Kuzey Suriye bölgesine gelen ve kendini çok bilinçli görenler, gördüler ki aslında hiçbir şey bilmiyorlar. Gördüler ki çaresizler. Onun için mücadele etmeleri ve kendilerine özgürleştirme gerektiğini söylediler. Kadın hayatında mücadele etme kararı, ölüm kalım kadar hayati bir karardır. Bunun sonucunda büyük değişikliklerin ortaya çıkması mümkündür. Bunun için kadınlar kongrede mücadele ve değişim kararını aldılar. Örgütlenme kararını aldılar. Kanunların değiştirilmesi için mücadele etmesine karar verdiler.

Bu kadınların gözlerindeki aşkı ve umudu gören 50 yaşın üstündeki kadınlar bile mücadele etme kararını veriyorlar. Bu artık Suriye’de devrimin başladığını ve 7 yıldır erkeğin atamadığı adımı kadınların, çocukları ve geleceği için hiç tereddüt etmeden adım atma kararını verdiğini gösteriyor. Bu gücü ve tecrübeyi gören kadınlar bunlar biziz dediler. Yıllardır kendini arayan kadın kendini burada buldular dediler. Bunun için artık kadın devrimin öncülerini değiştirmişler diyorlar.

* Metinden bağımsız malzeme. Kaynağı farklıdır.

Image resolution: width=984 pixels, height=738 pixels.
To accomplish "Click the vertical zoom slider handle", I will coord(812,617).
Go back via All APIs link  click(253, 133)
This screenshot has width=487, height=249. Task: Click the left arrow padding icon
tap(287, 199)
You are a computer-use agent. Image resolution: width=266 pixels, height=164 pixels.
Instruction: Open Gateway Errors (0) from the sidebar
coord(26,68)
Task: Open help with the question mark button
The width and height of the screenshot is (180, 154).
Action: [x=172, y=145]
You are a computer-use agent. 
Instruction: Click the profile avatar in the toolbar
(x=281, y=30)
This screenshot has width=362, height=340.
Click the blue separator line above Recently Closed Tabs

Kadına verilen değer, onu örgütleme ve güçlendirme ile orantılıdır. Enerjisini akıtmak ve yaşamı yeşerten ve güzelleştiren dere gibi kadına yol verilmesi gerekir. Onun için artık erkeğin bir kenara çekilmesi gerekir. Erkek egemen anlayışından vazgeçmesi gerekir. O zaman yaşanabilir bir yurdun varlığından söz edebilirler. Bu da kadın eli ve mücadelesi ile oluşur.